Here is my favourite data science Venn Diagram first illustrated by Drew Conway:
Machine learning algorithms themselves are not very difficult to understand, rather the data relationship is, and particularly the relationship is understood by both data analyst and substantive expert in the project. The data relationship is the decisive factor in how data should be structured in the machine learn processing. Ultimately it decides the final outcome of machine learning models.
To decide which dataset will be the target data is relatively easy. What you want to improve is usually what your data modeling target data will be. But, to decide which dataset will be included in the data modeling input is often difficult. A set of input data is called a machine learning “feature”.
Data analysts depend on two types of graphs to make the call for machine learning features:
- feature group chart (similarity factors, feature distances, even data heat map)
- feature importance tornado bar chart
Simple principle is to pick several top features in the feature importance chart, then check if some top features belong to the same feature group. If they do belong to the same group, keep one at the highest position, throw out the rest.
In reality, to carry out the “simple principle” is much complicated. Taking the Shale Well Optimization Project, that is provided in the first presentation of this knowledge share session, for instance.
“open_hole” and “n_frac_stage” are grouped together (the pink group) in the feature importance chart. “open_hole” (open hole well completion? Yes/No, valued in “0” or “1”) is a Boolean. “n_frac_stage” (number of well fracturing stages) is an integer number at the range of 15-30. The two features are not related at all. The two features with small integers were grouped together only by accident, since the rest of feature values are in thousands, even millions with much broad ranges. Without substantive expertise input to separate them, they would be used in the same data dimension.
Other example in the shale optimization project is the abandonment of “ave_perf_int_leng” feature (average perforation interval length), though the feature is at top 5 position in feature importance chart. This feature multiply “n_frac_stage” equals “total_perf_len”, in turn, equals”total_frac_len” which already includes in the selected feature. In addition, only wells with “open_hole” = “0” have this dataset. That mean half of the wells do not have this dataset. So the dataset is taken out the machine learning input features.

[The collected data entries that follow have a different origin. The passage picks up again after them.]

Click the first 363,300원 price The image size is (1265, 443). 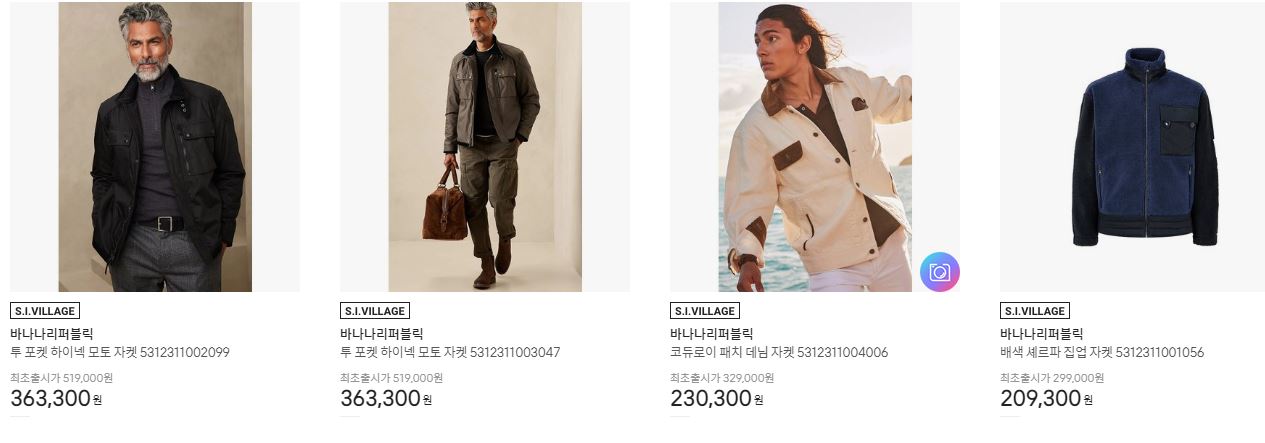coord(56,398)
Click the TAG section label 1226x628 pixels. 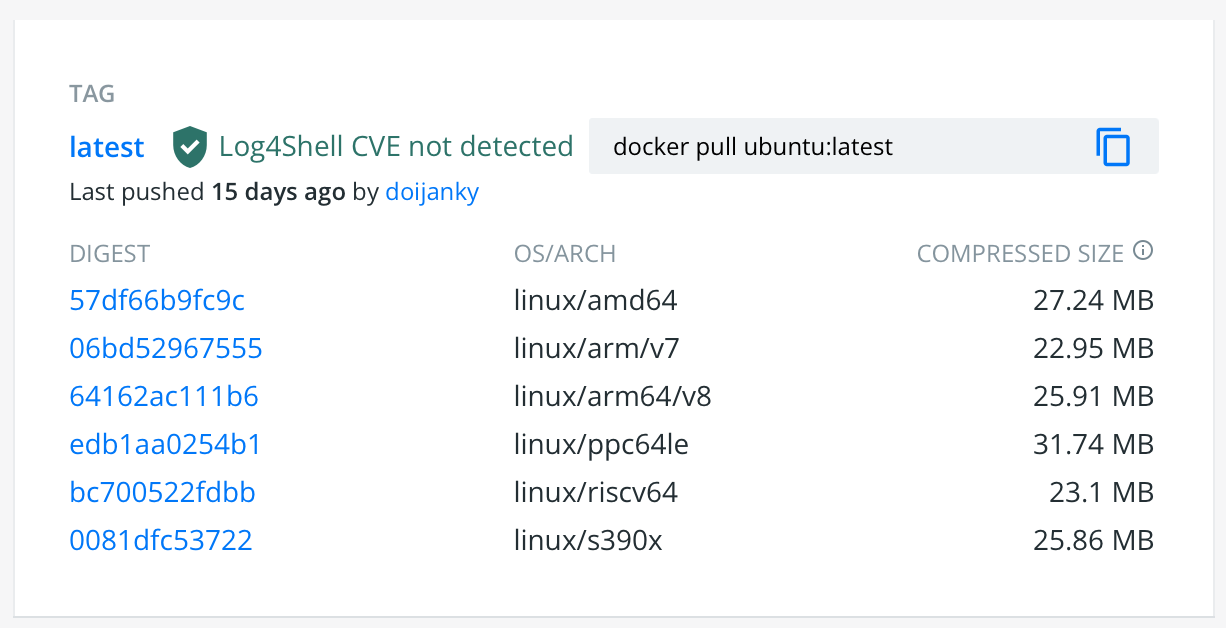pyautogui.click(x=92, y=93)
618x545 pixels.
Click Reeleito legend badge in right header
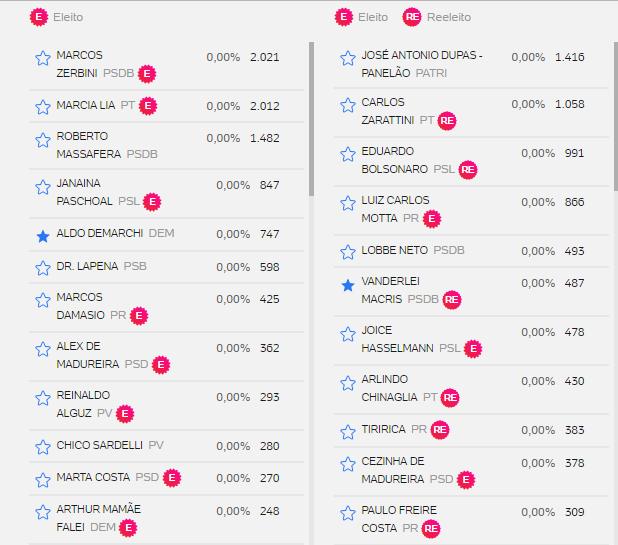(411, 17)
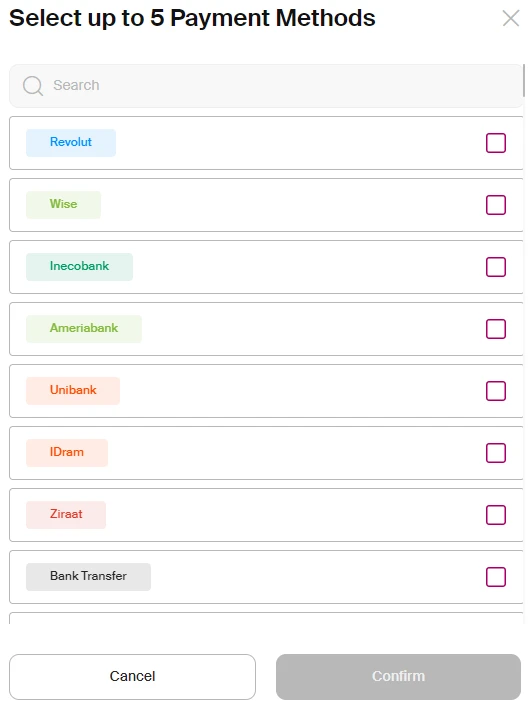The width and height of the screenshot is (532, 708).
Task: Click the magnifier search icon
Action: click(33, 85)
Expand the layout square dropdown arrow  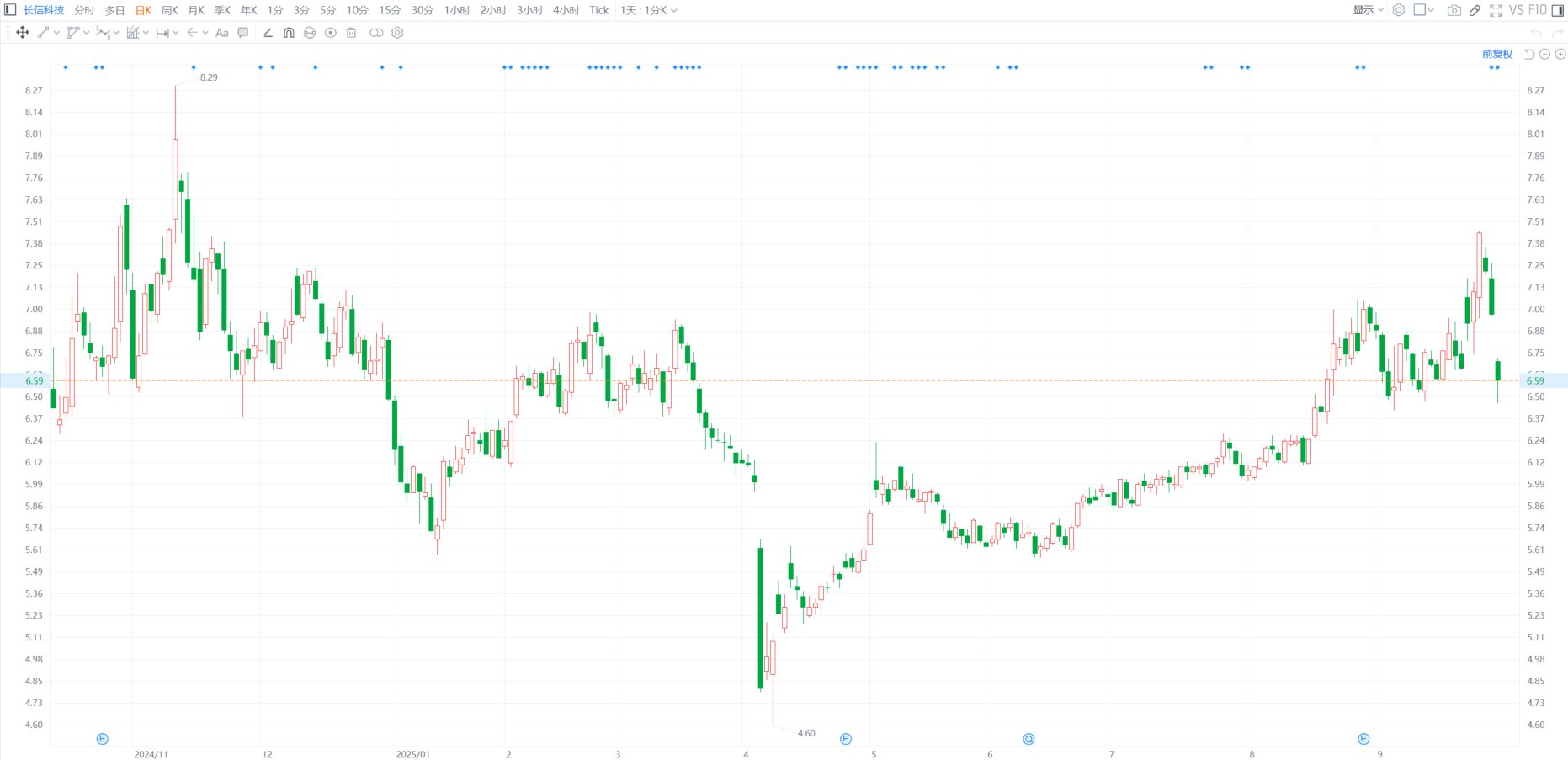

I do not mean to confuse people with the above examples. I rather intend to emphasize how important it is for data analyst and substantive experts to work closely during data analytics process, because the inter-data relationships are indeed very complicated. It is why we appeal to machine learning and other advanced technologies for help at the first place. Human have to structure the data before the mathematical algorithms can do anything. Otherwise our data analytics process is just “garbage in and garbage out”.
As the joke at the beginning of this article, a data analytics model can be misleading and very dangerous if it was not being fully examined from every aspect by close collaboration between data analyst and substantive expert.